Records contained in a dataset

/---

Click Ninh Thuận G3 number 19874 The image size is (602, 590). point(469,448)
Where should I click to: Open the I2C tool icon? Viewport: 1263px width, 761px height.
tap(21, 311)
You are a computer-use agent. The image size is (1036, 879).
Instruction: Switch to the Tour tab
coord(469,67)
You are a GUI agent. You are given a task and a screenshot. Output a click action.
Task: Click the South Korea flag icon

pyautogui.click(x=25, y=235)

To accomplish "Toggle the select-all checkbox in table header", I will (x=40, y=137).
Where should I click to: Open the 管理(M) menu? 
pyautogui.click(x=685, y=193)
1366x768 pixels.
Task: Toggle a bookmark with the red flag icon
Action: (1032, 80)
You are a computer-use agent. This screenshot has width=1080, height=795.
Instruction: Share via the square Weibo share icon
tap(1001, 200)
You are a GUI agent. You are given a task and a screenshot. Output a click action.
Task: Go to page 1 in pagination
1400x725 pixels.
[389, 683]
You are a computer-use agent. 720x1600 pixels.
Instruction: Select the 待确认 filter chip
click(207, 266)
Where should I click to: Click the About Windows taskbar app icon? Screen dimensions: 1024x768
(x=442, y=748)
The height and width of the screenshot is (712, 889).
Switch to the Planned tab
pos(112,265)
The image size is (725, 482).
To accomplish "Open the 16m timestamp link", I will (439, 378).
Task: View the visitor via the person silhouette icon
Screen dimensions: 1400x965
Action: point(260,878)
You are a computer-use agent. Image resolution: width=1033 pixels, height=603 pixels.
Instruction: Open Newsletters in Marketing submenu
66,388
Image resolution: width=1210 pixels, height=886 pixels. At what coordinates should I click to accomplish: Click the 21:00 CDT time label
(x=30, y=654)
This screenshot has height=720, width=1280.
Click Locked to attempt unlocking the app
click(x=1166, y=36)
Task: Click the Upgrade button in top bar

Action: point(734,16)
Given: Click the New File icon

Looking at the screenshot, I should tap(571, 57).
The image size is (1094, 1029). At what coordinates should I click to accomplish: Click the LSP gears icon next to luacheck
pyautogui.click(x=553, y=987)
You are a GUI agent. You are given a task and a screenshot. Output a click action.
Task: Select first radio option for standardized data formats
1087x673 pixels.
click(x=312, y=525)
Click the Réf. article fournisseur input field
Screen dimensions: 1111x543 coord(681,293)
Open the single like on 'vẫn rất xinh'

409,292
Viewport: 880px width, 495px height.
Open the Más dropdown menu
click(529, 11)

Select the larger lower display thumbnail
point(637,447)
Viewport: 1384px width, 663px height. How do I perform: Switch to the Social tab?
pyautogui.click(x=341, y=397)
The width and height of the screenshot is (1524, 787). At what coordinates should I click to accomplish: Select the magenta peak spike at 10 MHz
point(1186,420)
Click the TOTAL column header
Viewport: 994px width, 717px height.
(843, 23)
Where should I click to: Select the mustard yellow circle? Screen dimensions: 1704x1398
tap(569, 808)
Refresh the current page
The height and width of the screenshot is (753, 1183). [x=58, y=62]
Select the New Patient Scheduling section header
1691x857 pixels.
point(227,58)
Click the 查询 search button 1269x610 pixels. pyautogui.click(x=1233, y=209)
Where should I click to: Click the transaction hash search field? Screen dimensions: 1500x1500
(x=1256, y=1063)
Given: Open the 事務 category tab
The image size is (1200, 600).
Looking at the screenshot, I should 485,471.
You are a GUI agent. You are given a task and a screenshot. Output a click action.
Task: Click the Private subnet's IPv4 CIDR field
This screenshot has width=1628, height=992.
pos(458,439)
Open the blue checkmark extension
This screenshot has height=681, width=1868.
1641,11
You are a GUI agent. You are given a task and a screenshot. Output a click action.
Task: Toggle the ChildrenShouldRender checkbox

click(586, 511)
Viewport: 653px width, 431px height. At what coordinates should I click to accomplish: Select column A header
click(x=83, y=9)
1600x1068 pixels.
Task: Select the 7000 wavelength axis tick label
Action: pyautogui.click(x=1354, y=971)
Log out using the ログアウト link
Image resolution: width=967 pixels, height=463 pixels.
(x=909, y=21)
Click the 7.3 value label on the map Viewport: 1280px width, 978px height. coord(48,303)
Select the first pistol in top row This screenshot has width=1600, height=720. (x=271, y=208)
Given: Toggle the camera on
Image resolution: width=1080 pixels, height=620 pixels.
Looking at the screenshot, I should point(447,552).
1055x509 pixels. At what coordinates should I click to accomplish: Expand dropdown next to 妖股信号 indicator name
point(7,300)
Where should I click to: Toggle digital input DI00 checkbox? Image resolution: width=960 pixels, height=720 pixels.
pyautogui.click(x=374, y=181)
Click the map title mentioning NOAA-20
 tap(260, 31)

\---

The answer must consist of each line from the data that includes the string "first".

Task: Select first radio option for standardized data formats
Select the first pistol in top row This screenshot has width=1600, height=720. (x=271, y=208)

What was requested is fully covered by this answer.